Pandemic death toll in health unit area said likely near 300

2005-12-15 / Regional News

By THOMAS CLARIDGE Editor

Current evidence suggests that if the avian influenza now in Asia mutates into a virus easily spread among humans, the death toll in the area served by the Wellington Dufferin Guelph Health Unit is likely to be about 300.

That was the estimate given Tuesday at a briefing for media and stakeholders held at Guelph’s Delhi Street Community Centre. The audience was welcomed by Jan Craig, the health unit’s lifestyles and communications manager, who also wound up the agenda by outlining plans to handle vital communications during a pandemic.

Terming Tuesday’s session merely “the start of a process,” she told those present that the unit “did learn a lot from SARS.”

She said the unexpected outbreak of the oftenfatal respiratory illness in 2003 “showed that we need to be prepared.”

Noting that the health unit didn’t have a communications officer at the time, she said that even now the unit has only a single fax machine and a phone system that would be incapable of handling calls during a pandemic. Only recently did the communications branch have its own e-mail address, communications@wdghu. org.

Epidemiologist JoAnn Heale briefed the meeting on 20th Century pandemics and why the avian flu now spreading from Southeast Asia is seen as likely to lead to another one similar to the 1918 influenza outbreak that is believed to have killed about 50 million people worldwide.

Ms. Heale said pandemics usually have six phases, the first two involving only a virus present in birds or animals.

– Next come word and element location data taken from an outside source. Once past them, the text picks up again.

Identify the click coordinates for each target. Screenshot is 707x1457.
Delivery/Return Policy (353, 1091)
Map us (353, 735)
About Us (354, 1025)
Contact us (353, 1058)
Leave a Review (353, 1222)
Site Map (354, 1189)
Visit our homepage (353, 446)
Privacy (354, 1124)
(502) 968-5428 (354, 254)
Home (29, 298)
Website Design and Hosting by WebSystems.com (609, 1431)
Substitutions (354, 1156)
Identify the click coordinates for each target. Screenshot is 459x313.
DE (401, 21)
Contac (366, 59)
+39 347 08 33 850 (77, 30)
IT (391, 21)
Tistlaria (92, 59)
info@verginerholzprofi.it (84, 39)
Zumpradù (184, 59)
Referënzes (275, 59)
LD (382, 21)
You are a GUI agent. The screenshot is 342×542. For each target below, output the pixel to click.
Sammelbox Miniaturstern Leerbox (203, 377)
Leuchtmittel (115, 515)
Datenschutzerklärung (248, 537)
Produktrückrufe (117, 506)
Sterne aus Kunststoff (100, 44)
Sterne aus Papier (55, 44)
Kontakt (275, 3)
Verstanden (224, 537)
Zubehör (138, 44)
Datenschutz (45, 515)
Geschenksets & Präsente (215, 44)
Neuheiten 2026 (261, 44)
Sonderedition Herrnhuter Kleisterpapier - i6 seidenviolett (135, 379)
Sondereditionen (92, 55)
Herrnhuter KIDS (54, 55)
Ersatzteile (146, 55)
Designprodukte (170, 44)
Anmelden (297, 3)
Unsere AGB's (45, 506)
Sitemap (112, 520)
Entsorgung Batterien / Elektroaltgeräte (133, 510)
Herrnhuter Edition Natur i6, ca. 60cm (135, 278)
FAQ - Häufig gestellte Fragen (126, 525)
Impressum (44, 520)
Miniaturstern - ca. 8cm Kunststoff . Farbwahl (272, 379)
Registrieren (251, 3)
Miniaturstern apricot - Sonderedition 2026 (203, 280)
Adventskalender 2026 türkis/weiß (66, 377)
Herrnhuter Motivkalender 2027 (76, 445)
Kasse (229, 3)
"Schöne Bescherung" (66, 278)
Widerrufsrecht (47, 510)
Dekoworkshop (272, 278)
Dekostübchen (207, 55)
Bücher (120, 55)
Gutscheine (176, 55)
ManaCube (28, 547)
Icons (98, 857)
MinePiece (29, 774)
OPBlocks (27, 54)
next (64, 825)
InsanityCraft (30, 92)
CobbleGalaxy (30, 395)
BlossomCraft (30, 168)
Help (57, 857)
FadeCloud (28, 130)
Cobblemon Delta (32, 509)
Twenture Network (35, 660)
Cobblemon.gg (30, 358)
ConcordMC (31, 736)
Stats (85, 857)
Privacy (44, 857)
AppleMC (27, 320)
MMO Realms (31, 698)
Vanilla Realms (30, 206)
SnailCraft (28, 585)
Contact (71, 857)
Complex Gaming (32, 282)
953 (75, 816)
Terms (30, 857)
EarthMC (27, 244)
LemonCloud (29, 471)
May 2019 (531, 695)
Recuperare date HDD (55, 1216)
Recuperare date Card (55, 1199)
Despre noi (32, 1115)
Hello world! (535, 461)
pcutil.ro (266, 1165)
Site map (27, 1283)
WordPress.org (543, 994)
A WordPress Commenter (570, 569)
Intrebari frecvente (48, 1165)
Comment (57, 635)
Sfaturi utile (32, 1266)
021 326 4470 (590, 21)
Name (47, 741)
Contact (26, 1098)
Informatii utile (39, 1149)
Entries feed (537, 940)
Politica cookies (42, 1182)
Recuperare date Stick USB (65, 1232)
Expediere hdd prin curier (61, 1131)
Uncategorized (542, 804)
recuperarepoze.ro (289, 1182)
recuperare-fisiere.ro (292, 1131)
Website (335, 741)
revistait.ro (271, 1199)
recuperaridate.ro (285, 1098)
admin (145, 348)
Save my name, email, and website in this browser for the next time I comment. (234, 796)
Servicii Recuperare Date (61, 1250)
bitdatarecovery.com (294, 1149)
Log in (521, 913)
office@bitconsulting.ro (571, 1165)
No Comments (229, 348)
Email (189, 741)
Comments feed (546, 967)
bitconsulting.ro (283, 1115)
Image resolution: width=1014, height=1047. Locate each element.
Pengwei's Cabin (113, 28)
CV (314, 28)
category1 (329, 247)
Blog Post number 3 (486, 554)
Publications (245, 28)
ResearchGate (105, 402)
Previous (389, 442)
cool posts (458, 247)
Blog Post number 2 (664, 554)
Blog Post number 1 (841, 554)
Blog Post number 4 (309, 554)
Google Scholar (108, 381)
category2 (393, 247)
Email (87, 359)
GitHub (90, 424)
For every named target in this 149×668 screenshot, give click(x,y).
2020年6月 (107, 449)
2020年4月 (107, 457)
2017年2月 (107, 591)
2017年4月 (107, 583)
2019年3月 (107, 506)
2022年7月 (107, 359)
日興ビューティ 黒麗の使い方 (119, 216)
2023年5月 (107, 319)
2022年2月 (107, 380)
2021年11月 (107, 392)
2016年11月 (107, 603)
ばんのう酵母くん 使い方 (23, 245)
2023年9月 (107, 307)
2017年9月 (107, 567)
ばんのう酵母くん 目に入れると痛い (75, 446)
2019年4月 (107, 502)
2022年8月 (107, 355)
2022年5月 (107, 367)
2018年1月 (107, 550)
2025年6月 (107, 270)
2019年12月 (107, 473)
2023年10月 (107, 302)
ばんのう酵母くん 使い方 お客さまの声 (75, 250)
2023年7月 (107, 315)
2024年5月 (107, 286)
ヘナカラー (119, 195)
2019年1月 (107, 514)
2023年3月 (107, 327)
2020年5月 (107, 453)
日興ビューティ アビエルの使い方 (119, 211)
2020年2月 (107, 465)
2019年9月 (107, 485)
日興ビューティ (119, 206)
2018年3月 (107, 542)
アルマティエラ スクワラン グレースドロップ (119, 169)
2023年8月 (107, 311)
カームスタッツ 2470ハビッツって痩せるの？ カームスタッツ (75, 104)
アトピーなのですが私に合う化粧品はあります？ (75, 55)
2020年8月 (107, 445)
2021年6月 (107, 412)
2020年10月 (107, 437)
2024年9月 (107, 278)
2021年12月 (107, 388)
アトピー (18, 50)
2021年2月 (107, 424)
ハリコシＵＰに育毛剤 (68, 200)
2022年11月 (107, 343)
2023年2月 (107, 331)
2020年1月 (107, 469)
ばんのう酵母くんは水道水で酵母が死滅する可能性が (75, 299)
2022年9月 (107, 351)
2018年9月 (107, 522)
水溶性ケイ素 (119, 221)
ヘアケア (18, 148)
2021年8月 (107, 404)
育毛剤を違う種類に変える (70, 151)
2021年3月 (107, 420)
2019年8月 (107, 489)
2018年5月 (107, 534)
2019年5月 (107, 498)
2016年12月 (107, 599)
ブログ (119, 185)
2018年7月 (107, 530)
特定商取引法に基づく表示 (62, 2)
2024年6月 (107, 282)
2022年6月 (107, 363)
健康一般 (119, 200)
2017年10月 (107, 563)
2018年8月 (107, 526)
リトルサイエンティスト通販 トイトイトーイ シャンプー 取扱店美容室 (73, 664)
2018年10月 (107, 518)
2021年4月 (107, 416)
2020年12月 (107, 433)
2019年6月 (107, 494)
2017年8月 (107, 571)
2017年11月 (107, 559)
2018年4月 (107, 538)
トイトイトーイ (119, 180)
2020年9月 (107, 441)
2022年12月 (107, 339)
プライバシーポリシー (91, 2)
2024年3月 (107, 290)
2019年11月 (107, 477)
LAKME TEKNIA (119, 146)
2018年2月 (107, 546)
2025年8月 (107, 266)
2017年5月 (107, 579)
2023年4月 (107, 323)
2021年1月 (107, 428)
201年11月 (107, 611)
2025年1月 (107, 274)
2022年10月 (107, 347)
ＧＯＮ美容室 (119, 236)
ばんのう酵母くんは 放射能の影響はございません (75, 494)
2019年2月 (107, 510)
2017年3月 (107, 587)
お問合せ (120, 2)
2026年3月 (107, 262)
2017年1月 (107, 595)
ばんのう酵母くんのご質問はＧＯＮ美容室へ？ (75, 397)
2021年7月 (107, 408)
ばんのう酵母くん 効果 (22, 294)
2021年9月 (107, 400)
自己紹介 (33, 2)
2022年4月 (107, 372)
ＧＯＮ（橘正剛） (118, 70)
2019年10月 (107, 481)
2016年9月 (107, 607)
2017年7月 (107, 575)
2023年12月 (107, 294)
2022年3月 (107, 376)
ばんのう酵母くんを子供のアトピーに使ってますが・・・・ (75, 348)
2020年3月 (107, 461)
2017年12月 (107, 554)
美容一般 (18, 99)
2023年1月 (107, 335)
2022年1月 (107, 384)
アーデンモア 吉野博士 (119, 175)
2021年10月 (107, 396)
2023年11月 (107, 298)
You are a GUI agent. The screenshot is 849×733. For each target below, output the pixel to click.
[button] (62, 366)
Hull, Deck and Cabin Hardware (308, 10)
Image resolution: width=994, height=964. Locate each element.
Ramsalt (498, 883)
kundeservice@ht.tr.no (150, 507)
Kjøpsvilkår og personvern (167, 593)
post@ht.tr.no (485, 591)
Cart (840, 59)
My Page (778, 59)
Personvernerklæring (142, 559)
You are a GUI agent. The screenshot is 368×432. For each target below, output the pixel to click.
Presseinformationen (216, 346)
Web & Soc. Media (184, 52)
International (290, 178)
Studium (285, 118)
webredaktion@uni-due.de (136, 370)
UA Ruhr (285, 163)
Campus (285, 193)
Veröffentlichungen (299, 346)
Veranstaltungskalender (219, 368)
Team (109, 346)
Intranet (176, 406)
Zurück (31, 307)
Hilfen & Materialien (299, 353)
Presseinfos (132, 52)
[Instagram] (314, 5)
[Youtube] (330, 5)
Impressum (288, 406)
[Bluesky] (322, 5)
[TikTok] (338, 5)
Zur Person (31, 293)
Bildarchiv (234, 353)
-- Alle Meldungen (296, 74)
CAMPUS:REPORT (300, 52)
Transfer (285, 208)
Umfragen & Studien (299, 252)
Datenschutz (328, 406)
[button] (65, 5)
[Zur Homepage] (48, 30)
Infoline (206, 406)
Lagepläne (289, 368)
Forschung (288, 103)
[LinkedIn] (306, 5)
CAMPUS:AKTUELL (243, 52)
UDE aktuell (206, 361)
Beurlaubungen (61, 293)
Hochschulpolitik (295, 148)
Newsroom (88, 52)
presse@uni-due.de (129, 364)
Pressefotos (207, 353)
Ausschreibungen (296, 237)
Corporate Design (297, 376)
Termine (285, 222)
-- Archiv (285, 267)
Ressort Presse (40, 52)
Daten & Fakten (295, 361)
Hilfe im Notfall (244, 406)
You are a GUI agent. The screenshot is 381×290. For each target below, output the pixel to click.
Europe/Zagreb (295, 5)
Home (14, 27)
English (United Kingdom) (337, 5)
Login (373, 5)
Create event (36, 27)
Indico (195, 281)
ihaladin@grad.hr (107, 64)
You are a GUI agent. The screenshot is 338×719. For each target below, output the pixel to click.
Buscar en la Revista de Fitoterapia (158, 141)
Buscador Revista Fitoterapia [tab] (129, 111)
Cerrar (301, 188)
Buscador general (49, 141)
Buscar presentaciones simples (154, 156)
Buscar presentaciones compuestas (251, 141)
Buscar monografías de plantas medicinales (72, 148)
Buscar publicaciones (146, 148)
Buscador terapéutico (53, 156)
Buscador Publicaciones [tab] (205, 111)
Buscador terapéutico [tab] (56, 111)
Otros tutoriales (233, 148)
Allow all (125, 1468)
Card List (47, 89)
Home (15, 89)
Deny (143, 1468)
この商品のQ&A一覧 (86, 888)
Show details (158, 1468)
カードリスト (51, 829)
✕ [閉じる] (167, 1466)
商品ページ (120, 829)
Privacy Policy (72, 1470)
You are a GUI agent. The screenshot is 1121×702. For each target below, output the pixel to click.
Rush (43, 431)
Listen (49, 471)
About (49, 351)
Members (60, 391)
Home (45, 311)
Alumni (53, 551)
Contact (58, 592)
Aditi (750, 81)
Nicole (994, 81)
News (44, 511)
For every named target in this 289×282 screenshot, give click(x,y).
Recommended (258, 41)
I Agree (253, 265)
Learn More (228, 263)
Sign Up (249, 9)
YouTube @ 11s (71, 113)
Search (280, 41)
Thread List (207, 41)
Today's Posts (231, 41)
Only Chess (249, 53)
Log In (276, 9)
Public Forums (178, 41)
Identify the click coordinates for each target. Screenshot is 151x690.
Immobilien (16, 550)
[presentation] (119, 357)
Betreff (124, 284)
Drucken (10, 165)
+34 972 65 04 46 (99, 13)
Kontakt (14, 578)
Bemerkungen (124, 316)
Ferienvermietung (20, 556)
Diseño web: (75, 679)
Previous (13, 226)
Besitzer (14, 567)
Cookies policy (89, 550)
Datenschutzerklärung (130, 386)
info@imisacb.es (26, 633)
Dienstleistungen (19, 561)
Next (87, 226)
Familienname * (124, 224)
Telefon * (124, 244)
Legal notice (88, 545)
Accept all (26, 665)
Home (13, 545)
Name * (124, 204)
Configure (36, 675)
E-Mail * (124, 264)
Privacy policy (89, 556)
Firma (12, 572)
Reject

She said we currently are at the end of the third phase, during which there are some human infections with a new subtype of the virus and at most some rare instances of human-to-human spread. The first reported such spread of the H5N1 avian flue was in September 2004 when an Asian mother and her sister died.

In the current outbreak, there were 32 deaths in 2004, with a mortality rate of 73 per cent. So far this year there have been 61 deaths from 118 reported cases, or a mortality rate of 52 per cent.

Ms. Heale said the current expectation is that a pandemic will stem from the H5N1 virus combining with a human virus somewhere in Asia and that it will be between two and three months before the resultant epidemic reaches Canada.

Experts’ best guess is that between 25 and 30 per cent of the population will be infected. Depending on circumstances, somewhere between 39,000 and 91,000 of the 261,000 residents of Wellington and Dufferin counties and the City of Guelph would be infected. Of these, between 20,000 and 47,500 would seek health care, and 3,600 to 8,400 would be hospitalized.

The outbreak would be in the late fall or winter and would last between six and 12 weeks.

Ms. Heale said the outbreak would double the present load on hospital emergency rooms and lead to about 557 new hospital admissions each week.

She said the health unit’s twin goals in terms of communications would be to manage the data efficiently and to minimize societal disruption.

Janice Walters, the health unit’s program manager for communicable diseases, said that if the pandemic is as bad as the one in 1918 there is a likelihood that stores and schools will be closed, forcing healthy working parents to leave their jobs to become caregivers and potentially leading to food shortages.

She said that although the antiviral Tamiflu “is a good option, it’s fairly expensive.”

The health unit is currently updating its website, and new features will go online in February.